> [What is needed] Once the images are set aside, write out the rest of the records exactly.

> [Input material]
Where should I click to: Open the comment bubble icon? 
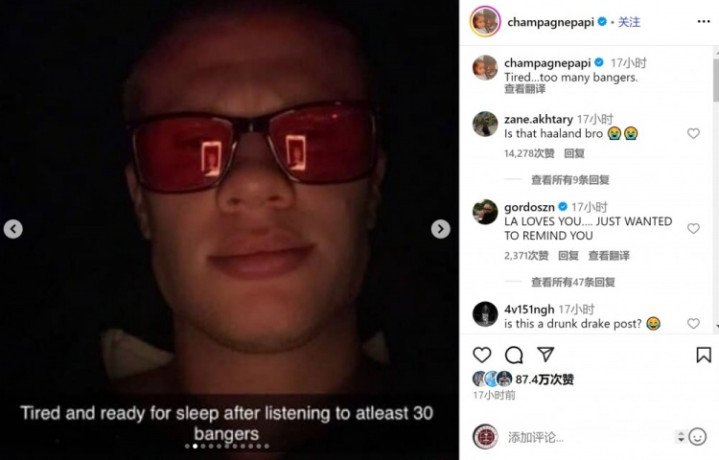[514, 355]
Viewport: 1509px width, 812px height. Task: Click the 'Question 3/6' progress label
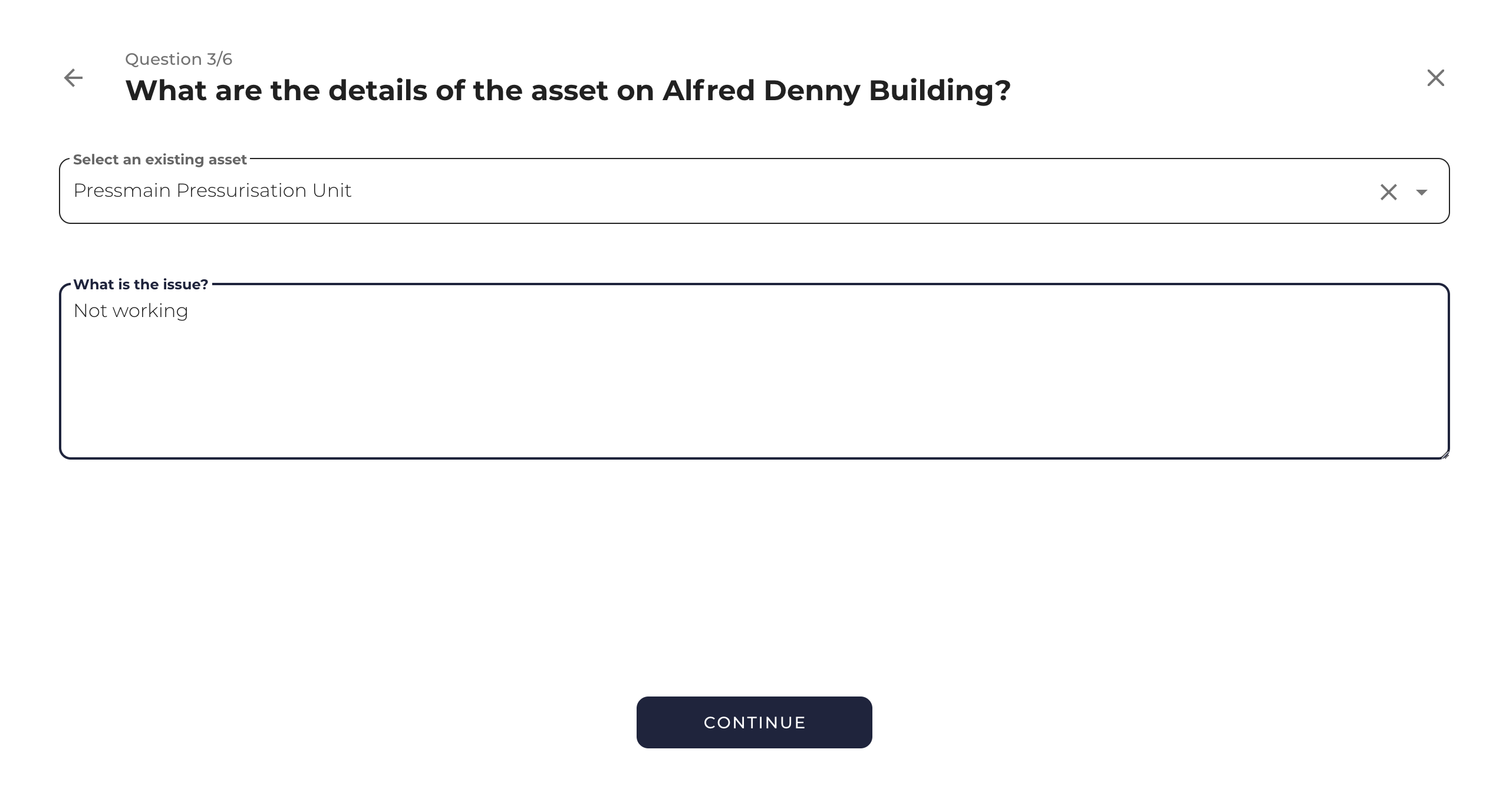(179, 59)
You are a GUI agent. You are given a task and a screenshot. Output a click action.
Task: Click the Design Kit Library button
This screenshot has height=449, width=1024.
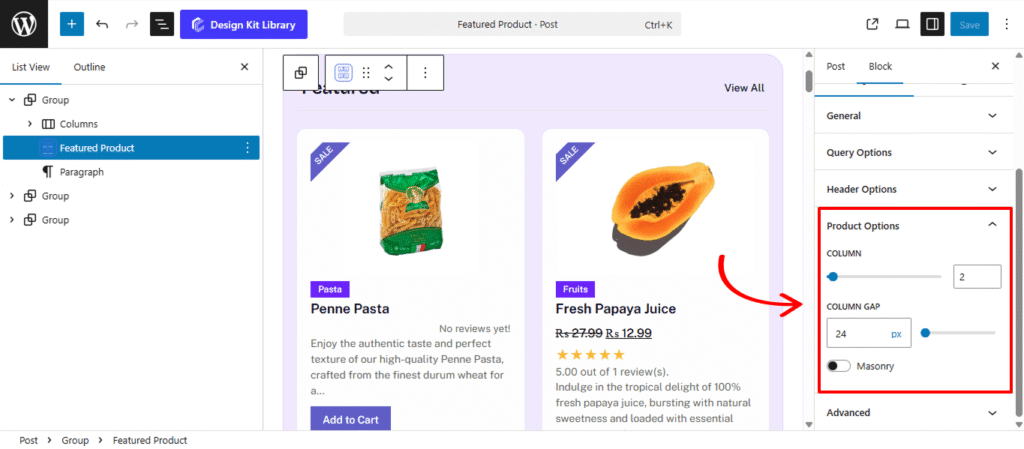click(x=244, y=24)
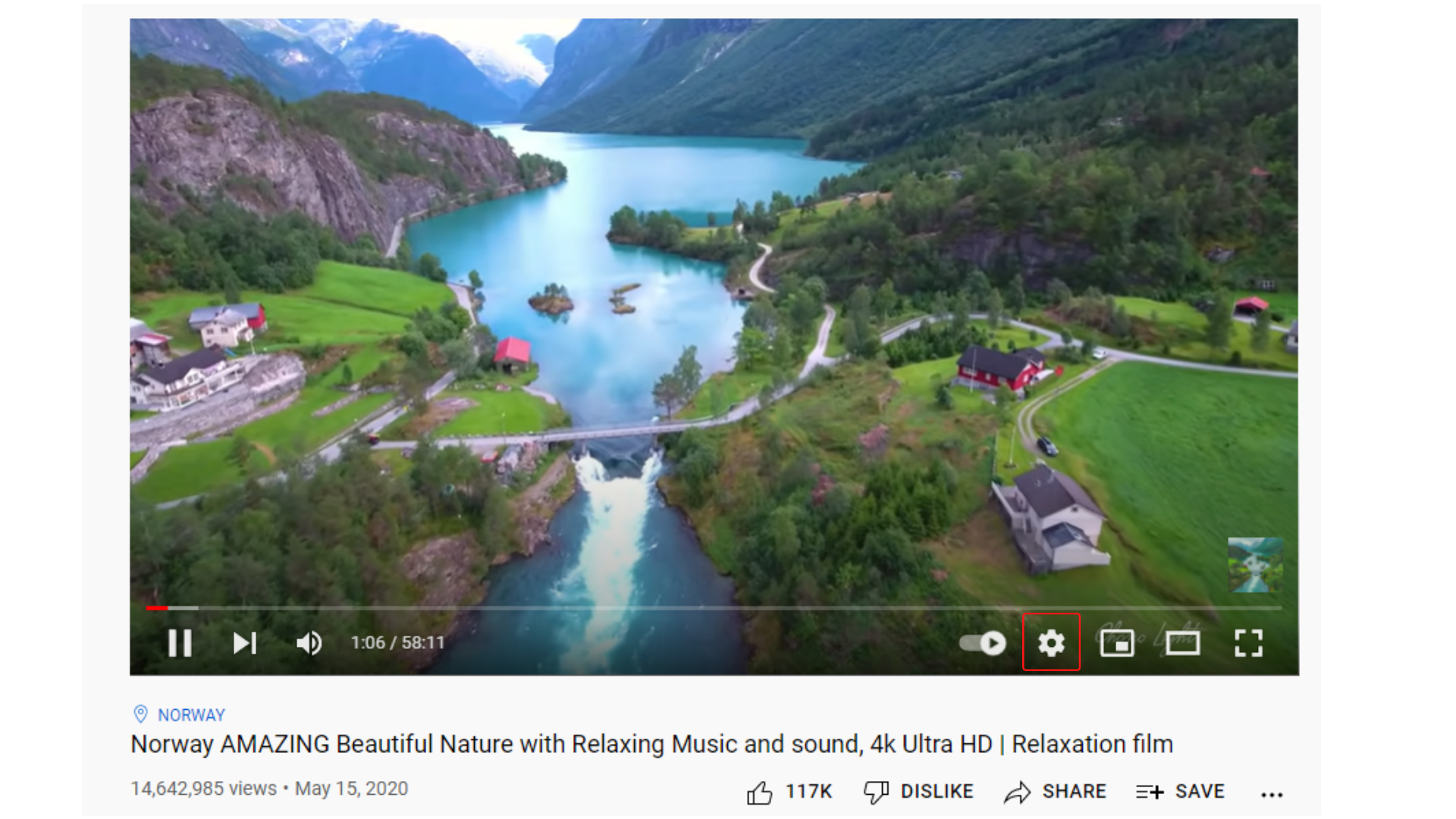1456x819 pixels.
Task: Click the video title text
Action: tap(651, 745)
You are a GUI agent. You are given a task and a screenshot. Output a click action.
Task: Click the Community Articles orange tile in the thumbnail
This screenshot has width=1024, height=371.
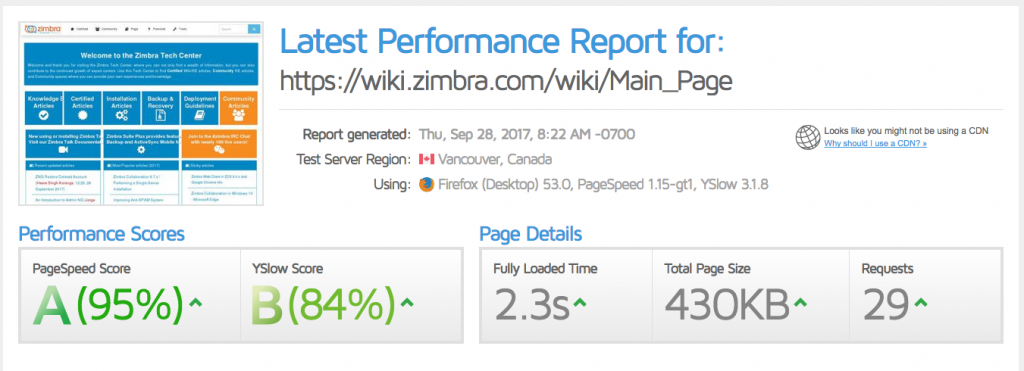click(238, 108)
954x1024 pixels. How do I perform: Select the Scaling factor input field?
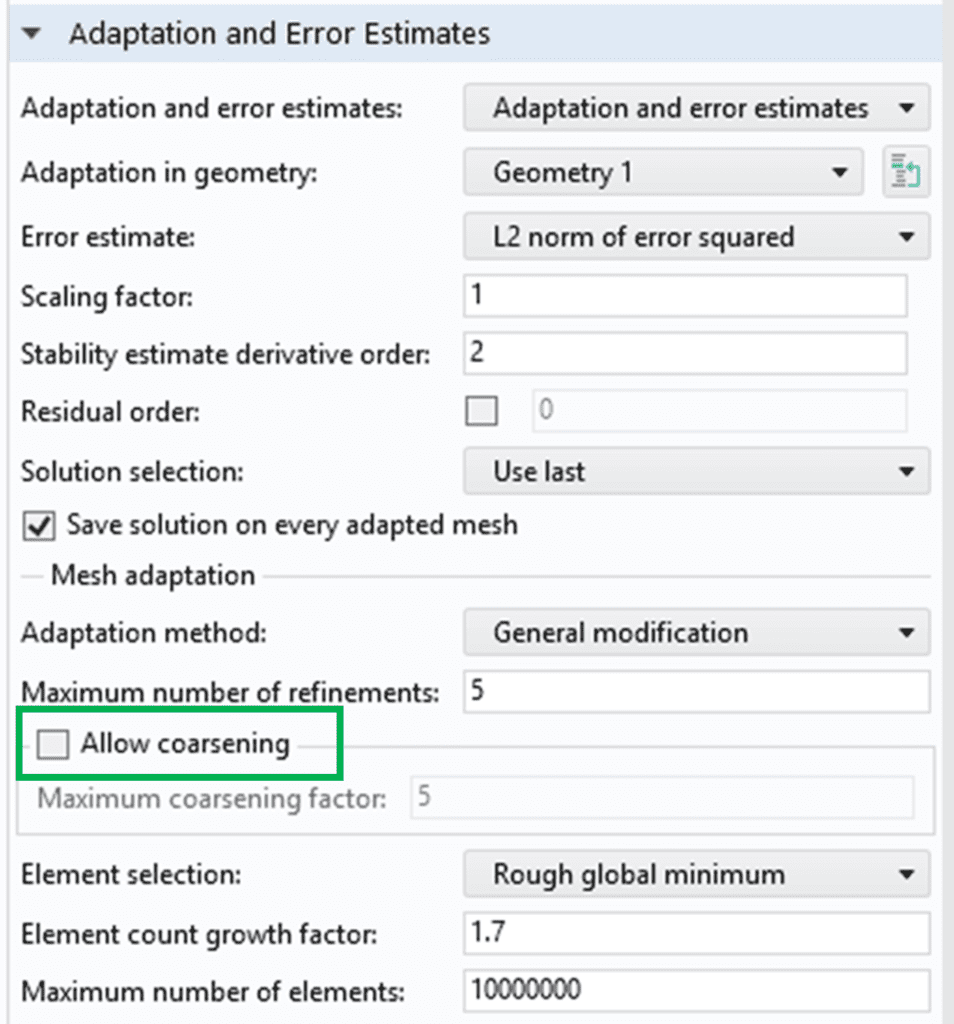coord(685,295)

> [Response]
Where should I click to: Open the comment bubble icon? 
[514, 355]
Viewport: 1509px width, 812px height. Task: Click the 'Question 3/6' progress label
(179, 59)
You are a GUI agent. You are given a task and a screenshot. Output a click action.
Task: Click the Design Kit Library button
This screenshot has height=449, width=1024.
click(x=244, y=24)
1456x819 pixels.
Task: Click the video title text
Action: tap(651, 745)
You are a GUI agent. You are given a task and a screenshot. Output a click action.
Task: Click the Community Articles orange tile in the thumbnail
This screenshot has width=1024, height=371.
click(238, 108)
954x1024 pixels. How do I perform: Select the Scaling factor input field?
coord(685,295)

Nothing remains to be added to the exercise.